Several (most) of your questions are really Linux sysadmin and therefore out-of-scope for this board. Also it would need lots more detail, command logs, messages files etc. before I could even start to suggest a specific hypothesis - and that level of work isn't something I can offer free.
However despite that, I've given some analysis for you below.
nerdbot wrote:
I setup rsnapshot to run nightly incremental backups of my home PCs, and everything was working fine for awhile
How long is "awhile" i.e. how long was this working for, without apparent problems? I ask that question because this is a very intermittent issue - you mention below that it then worked again for months after the first "event".
nerdbot wrote:
until one day the nightly backups stopped working.
Linux messages files from that specific time, would be needed for whoever you get to investigate this to perform some review.
nerdbot wrote:
I forget now what tipped me off to the problem, but needless to say, I ran an e2fsck immediately on the /dev/md0 device.
My guess would be that whatever error messages you were getting, pointed you in the direction of a filesystem problem - otherwise why would you start by running (e2)fsck? As I said, we're missing all the detail of the history of this (application errors, messages files etc.), which prevents an efficient analysis now

nerdbot wrote:
There appeared to be massive filesystem corruption with orphaned inodes, block bitmap differences, incorrect directory counts, incorrent free inodes, etc. I wrote a script that would run e2fsck -y consecutively until it ran twice cleanly. A couple days and 20 or so e2fscks later, it finally came up clean.
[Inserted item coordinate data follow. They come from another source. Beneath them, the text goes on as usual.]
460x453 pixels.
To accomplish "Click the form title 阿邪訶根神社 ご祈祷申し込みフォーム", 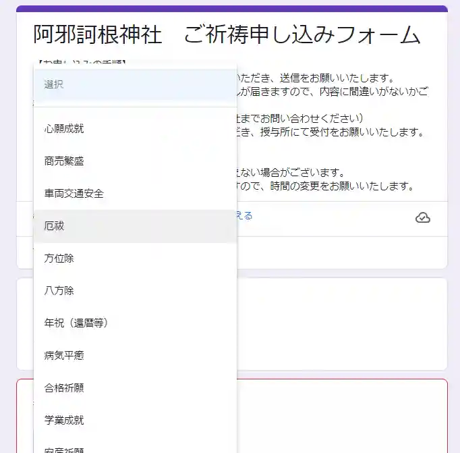I will click(x=227, y=35).
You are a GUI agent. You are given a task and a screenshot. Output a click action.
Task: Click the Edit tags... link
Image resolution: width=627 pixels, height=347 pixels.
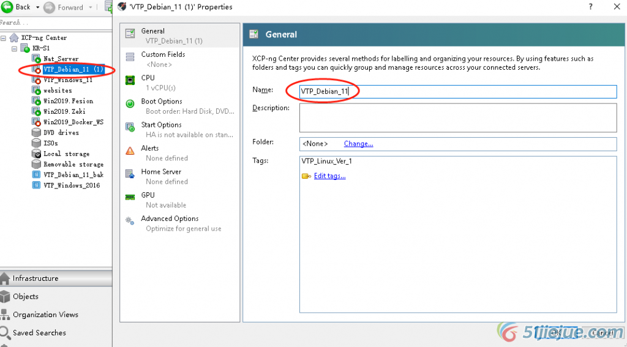tap(329, 176)
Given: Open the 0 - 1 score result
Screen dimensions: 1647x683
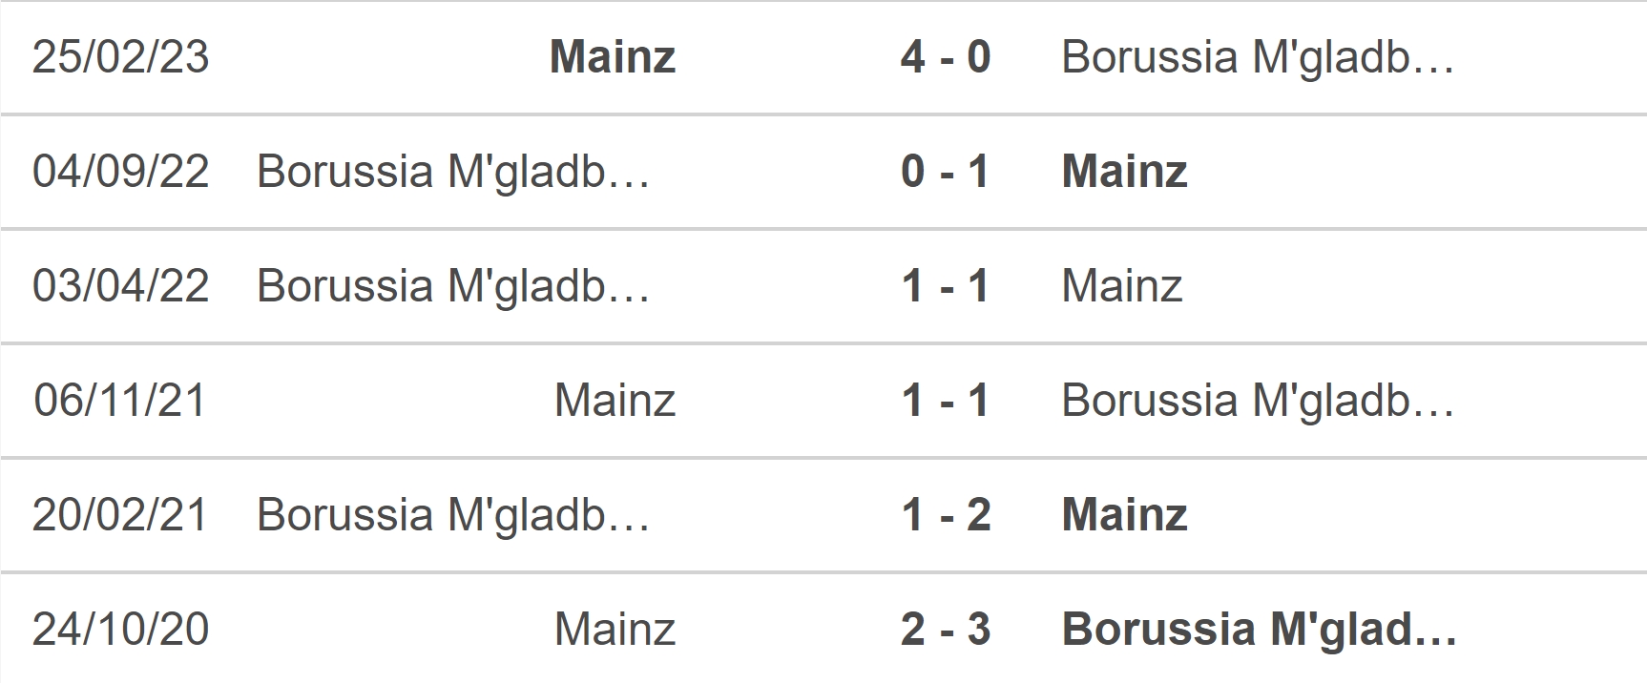Looking at the screenshot, I should (946, 172).
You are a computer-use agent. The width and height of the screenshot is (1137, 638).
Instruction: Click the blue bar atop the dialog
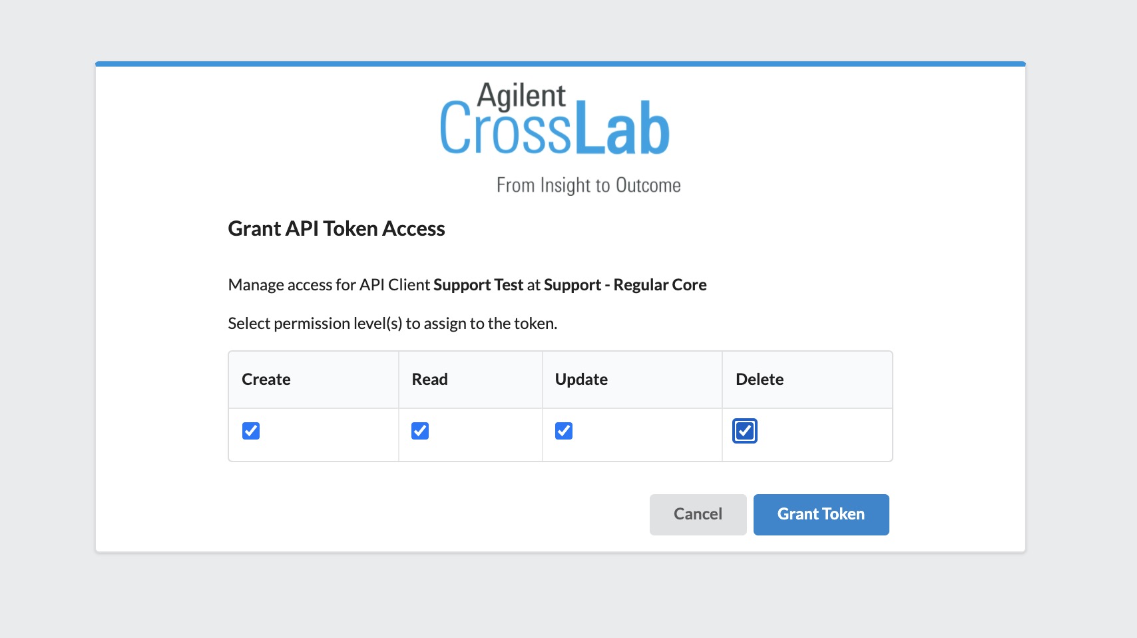coord(560,64)
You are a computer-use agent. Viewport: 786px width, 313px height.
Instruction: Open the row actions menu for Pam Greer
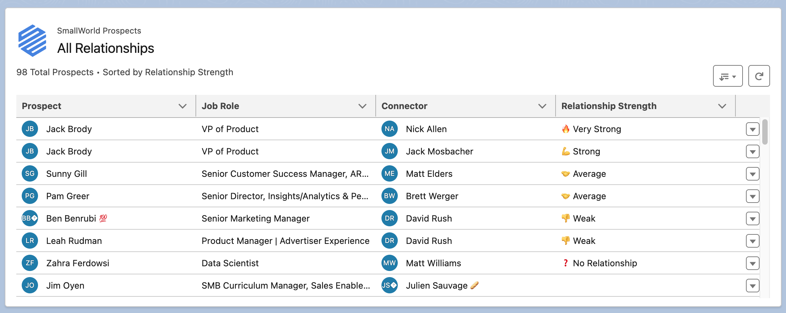coord(753,196)
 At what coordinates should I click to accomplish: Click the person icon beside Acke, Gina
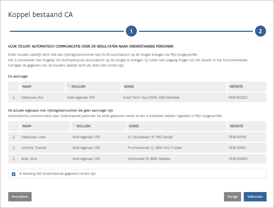point(14,159)
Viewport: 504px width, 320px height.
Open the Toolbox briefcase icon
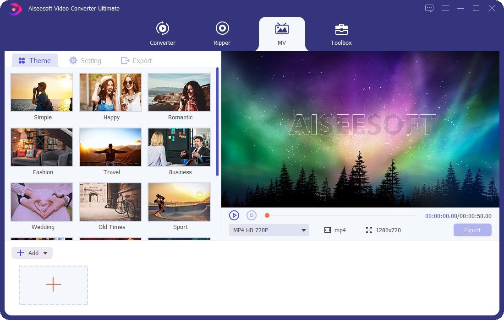[x=341, y=29]
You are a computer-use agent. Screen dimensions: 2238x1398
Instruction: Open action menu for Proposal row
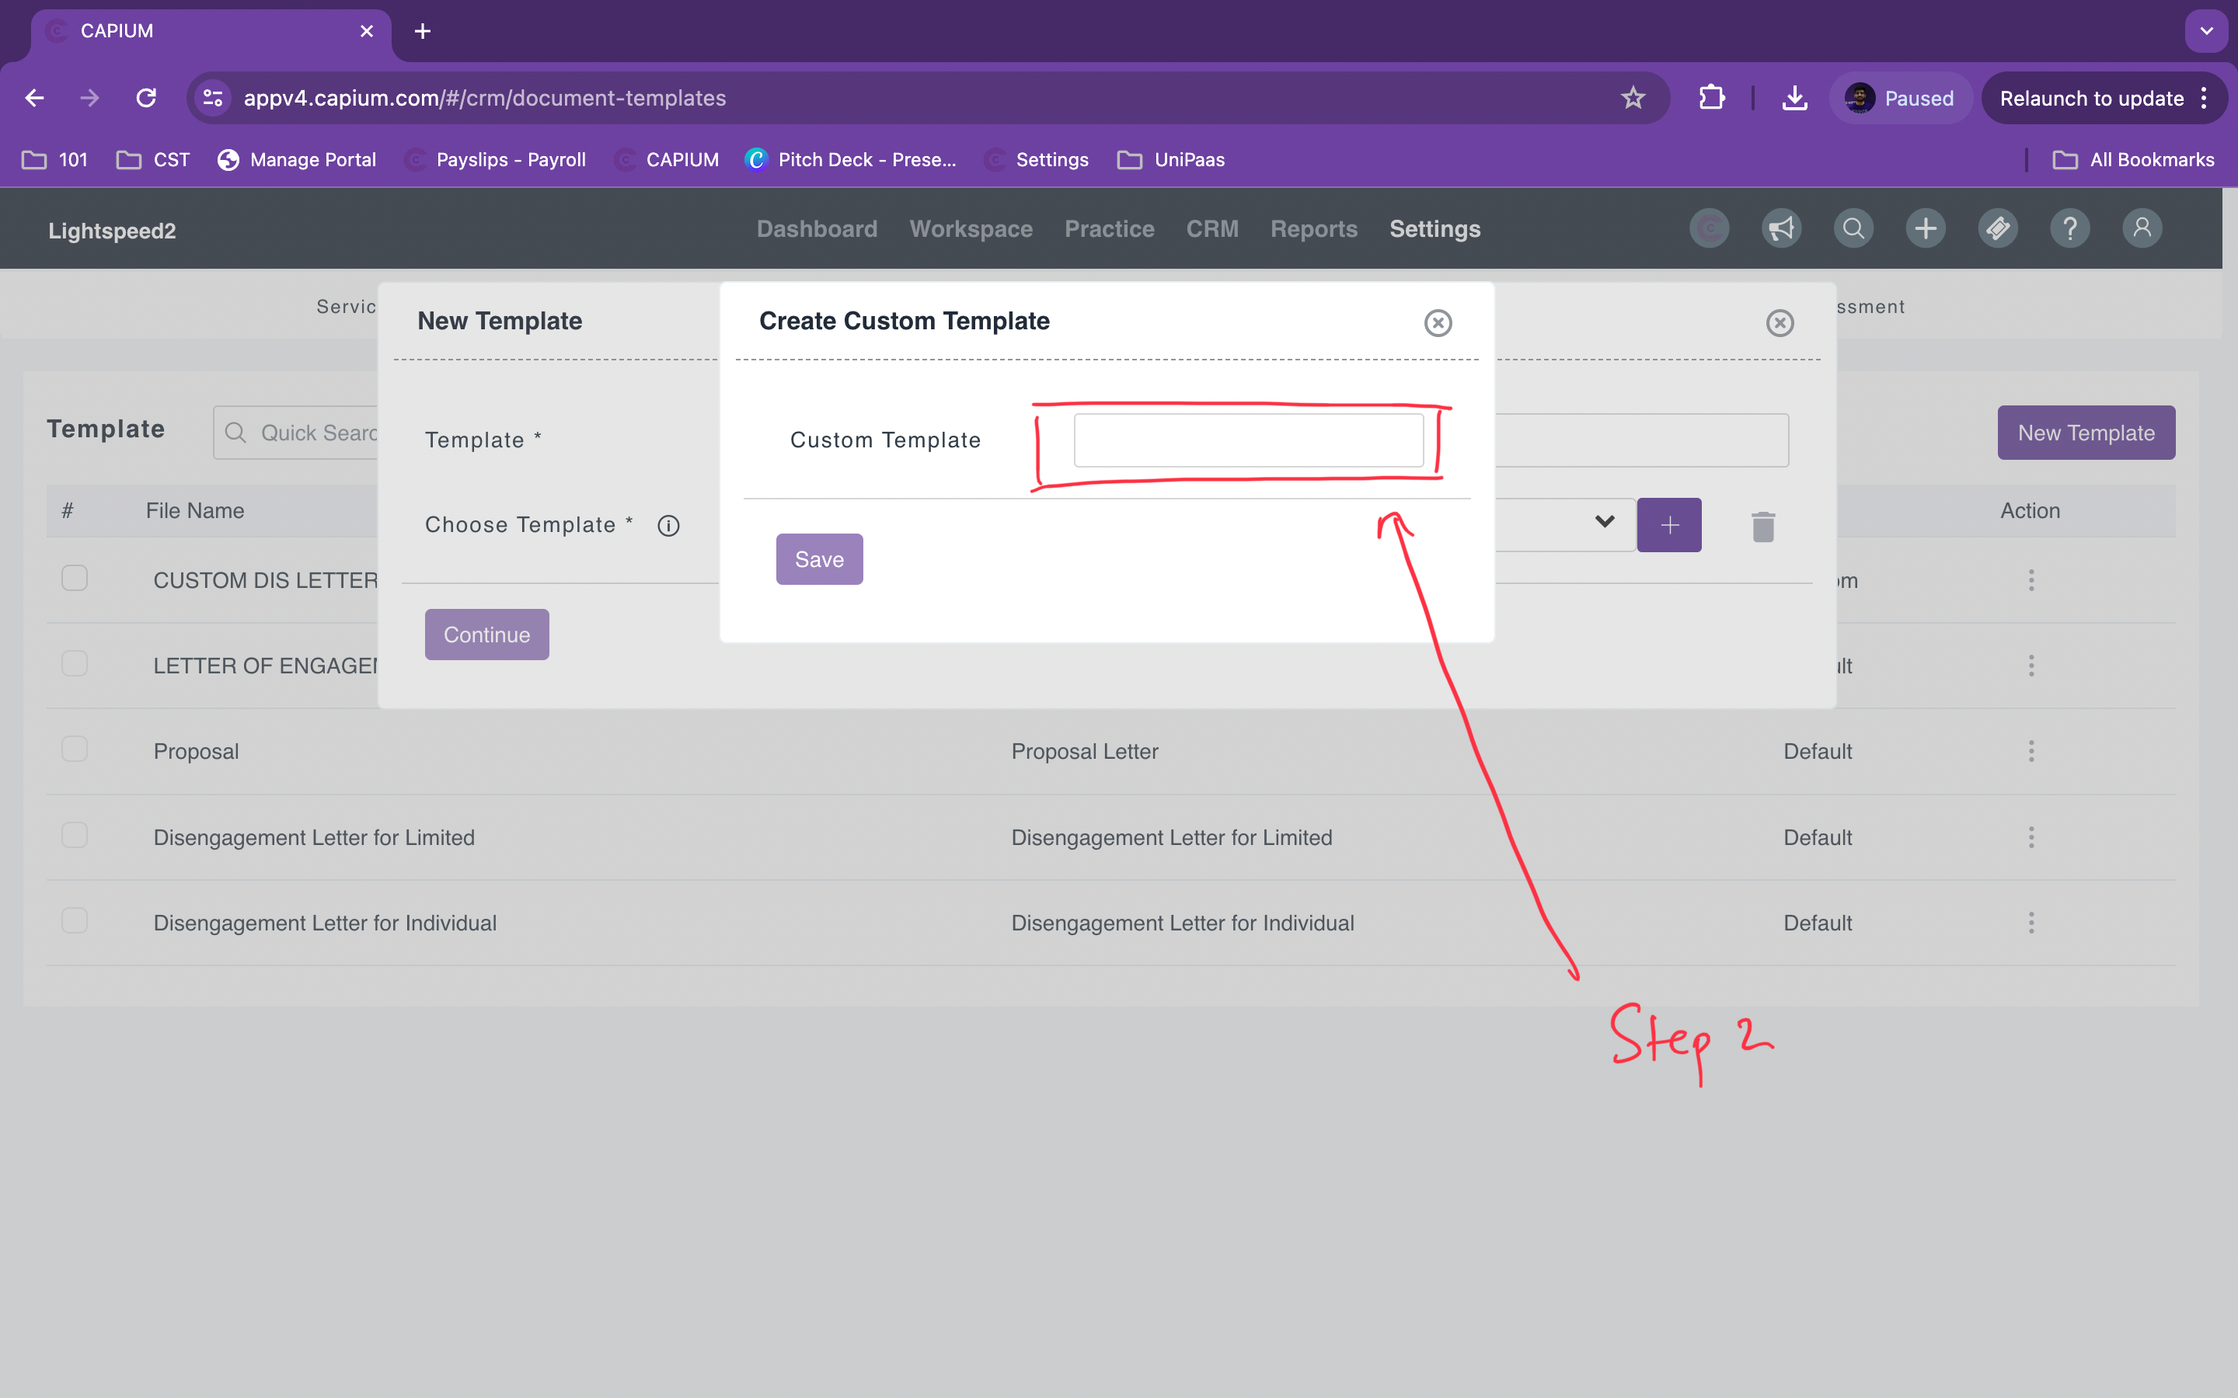tap(2031, 751)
Was the filesystem unmounted when you were doing this? Also, the exact messages reported by e2fsck would be needed to perform an efficient analysis now. I realise you're trying to help by giving that summary of the types of errors, but without the full output, then it will reduce the chances of anyone finding root cause for that event.
Also, although you may not have realised it, but you actually had a choice before you ran e2fsck to "fix" the filesystem - either (a) collect data first to allow possible later analysis, or (b) try to correct the filesystem, but in doing so, destroy evidence which may have been needed to get to root cause. By running e2fsck to fix the filesystem, you chose the latter.
nerdbot wrote:
At the time, I didn't think to check for bad blocks, and instead, I continued on using my drives (though with much more caution and w/ less critical information stored on it). A few months after the first incident, it happened again, with similar results. Double-digit e2fscks until the RAID array was considered clean.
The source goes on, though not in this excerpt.